The Nepalese government and Madhesi leaders have begun formal and informal consultations to end the stand-off over the Constitution but there is skepticism if that alone will bring back normalcy to the Himalayan country.
The current crisis has two key aspects: first, the blockade of Indian checkpoints resulting in a shortage of essential commodities and fuel which are crippling normal activities, production, tourism and the overall economy. The second is how to enlarge the ownership of the constitution and increase its legitimacy.
India has said Madhesi groups have obstructed the border and the flow of goods and that it does not feel confident to send its truck and goods carriers into Nepal for safety reasons. It also wants the Madhesi demands fulfilled – that is, greater autonomy and at least half the seats in parliament allotted to the region.

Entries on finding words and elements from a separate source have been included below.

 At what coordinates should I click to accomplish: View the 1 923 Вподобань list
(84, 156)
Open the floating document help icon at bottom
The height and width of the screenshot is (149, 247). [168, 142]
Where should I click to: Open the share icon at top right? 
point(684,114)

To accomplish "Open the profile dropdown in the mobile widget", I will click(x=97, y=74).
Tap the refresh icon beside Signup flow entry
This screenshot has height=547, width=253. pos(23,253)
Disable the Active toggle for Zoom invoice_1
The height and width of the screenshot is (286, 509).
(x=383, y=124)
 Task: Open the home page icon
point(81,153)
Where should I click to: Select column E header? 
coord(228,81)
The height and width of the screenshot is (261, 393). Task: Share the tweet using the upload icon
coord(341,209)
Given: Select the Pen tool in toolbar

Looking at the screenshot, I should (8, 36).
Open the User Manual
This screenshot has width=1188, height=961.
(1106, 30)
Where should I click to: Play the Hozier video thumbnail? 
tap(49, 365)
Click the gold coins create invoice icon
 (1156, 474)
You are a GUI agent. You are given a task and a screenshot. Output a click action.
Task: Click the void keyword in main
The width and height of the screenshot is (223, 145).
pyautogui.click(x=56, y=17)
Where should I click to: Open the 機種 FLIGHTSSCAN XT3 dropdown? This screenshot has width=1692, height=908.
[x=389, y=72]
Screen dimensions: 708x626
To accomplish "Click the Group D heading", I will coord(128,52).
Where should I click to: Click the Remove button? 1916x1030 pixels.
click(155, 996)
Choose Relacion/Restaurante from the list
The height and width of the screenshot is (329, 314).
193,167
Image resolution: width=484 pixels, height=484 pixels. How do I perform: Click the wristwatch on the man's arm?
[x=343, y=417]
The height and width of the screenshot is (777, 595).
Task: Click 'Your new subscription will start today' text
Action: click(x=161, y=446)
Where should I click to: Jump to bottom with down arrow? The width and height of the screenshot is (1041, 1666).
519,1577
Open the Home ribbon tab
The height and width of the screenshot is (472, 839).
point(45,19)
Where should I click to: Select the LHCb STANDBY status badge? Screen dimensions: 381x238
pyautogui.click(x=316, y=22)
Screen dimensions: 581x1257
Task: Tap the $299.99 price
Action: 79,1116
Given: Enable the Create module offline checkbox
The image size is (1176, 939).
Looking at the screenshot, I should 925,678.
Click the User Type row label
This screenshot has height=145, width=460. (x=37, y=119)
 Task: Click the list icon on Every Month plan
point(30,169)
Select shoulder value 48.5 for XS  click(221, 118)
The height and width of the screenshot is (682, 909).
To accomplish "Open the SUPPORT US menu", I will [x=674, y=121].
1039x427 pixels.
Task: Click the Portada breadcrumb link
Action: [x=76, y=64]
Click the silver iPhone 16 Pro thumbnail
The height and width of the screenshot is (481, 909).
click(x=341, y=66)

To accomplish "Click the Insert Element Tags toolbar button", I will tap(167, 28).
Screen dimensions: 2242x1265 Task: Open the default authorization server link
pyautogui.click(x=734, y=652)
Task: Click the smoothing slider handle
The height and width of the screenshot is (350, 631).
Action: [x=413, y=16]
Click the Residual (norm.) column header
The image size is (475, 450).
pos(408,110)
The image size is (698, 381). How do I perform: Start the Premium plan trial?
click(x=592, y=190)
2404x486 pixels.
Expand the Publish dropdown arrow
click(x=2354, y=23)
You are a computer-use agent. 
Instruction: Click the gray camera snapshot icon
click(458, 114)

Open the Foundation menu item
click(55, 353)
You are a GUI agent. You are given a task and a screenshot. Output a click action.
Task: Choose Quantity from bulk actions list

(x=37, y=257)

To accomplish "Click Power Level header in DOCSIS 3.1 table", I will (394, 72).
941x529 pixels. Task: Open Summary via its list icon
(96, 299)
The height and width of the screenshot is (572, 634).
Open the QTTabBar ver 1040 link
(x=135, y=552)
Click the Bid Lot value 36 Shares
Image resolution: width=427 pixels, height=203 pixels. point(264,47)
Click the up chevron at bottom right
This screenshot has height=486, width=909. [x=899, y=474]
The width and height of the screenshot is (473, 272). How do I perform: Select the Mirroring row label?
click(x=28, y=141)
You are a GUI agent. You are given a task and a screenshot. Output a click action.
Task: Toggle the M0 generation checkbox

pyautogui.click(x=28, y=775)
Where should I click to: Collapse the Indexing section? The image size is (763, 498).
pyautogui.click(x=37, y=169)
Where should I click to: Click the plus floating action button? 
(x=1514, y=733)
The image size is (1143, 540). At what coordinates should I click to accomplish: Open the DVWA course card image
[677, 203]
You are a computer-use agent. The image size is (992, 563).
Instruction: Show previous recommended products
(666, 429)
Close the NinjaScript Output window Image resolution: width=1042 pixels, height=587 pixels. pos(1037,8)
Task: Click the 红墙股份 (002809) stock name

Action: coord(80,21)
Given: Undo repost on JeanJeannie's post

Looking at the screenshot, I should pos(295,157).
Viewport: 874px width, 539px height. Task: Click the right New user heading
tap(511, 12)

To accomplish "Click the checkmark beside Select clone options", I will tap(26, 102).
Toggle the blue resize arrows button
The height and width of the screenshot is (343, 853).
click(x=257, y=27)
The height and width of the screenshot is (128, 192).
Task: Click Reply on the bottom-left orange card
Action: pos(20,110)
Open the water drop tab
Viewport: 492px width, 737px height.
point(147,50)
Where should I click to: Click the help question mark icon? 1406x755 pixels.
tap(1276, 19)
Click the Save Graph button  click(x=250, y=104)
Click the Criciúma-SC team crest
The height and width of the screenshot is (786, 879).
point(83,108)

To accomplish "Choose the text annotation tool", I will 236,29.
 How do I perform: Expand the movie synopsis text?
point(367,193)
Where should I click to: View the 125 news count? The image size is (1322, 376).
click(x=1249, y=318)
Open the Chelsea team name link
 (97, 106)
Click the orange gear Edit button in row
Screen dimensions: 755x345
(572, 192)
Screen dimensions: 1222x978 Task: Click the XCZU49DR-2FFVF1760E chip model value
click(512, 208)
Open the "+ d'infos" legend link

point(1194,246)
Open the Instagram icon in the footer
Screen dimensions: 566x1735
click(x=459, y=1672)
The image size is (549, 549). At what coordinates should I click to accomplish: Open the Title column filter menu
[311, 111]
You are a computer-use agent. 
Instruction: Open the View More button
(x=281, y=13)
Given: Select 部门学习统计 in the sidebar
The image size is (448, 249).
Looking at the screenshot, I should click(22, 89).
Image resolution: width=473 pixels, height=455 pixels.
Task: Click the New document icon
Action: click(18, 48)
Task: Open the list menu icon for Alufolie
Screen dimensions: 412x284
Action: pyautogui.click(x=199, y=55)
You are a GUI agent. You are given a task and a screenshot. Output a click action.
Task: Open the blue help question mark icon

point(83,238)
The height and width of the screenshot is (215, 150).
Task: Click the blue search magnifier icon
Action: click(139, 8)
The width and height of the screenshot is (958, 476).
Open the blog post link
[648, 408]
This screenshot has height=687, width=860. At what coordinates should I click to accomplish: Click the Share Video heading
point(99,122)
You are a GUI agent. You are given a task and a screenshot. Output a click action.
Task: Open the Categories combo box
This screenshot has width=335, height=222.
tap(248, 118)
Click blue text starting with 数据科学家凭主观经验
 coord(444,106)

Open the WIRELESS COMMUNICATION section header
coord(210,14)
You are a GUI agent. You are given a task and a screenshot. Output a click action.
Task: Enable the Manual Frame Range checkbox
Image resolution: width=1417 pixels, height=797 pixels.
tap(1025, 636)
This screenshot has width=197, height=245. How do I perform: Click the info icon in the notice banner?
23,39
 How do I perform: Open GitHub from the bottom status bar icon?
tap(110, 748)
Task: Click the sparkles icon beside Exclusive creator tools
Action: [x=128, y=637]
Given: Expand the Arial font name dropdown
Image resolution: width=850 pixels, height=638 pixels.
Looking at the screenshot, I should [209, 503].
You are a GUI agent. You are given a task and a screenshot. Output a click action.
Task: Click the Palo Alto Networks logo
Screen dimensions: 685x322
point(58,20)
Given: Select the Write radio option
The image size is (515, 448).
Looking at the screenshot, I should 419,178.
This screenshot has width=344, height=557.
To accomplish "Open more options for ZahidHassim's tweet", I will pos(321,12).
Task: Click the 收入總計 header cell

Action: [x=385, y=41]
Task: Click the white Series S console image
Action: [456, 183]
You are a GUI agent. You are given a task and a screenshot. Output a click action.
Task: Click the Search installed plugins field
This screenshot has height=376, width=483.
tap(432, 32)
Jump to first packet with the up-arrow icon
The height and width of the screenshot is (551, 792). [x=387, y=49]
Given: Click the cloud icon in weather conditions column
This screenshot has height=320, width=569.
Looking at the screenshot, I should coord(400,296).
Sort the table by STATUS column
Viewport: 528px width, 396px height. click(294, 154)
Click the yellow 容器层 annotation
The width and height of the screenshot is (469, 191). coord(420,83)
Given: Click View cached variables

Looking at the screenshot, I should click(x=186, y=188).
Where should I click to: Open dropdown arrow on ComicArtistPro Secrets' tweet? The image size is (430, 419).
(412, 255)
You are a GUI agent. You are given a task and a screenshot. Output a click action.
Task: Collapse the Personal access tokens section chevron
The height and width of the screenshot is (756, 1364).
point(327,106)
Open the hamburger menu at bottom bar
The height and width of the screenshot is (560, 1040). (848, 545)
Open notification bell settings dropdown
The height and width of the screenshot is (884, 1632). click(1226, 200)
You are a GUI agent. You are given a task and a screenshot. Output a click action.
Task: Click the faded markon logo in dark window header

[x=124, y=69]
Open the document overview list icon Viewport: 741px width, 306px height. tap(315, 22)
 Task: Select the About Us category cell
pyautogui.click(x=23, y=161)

However, reopening the issue and revisiting the Constitution is likely to invite other groups — ethnic, linguistic and regional — to press for autonomous provinces. So that is one problem.
How to address India’s concerns and role, especially in the internal politics and the writing of the Constitution, is even trickier. Nepalese politicians and other actors have over the years welcomed or opposed India’s point of view on the basis of whether it suits or does not suit them.
The birth of the new constitution was the outcome of a 12-point agreement mediated by India where it brought in the Maoists and seven pro-democracy parties. In such a situation, India, in its capacity as a mediator, could advise the signatories to the 12-point agreement to review their positions — go to the Nepali people if necessary — and thereby look ‘non-interfering’, leaving the responsibility of managing their own affairs to the Nepalese themselves.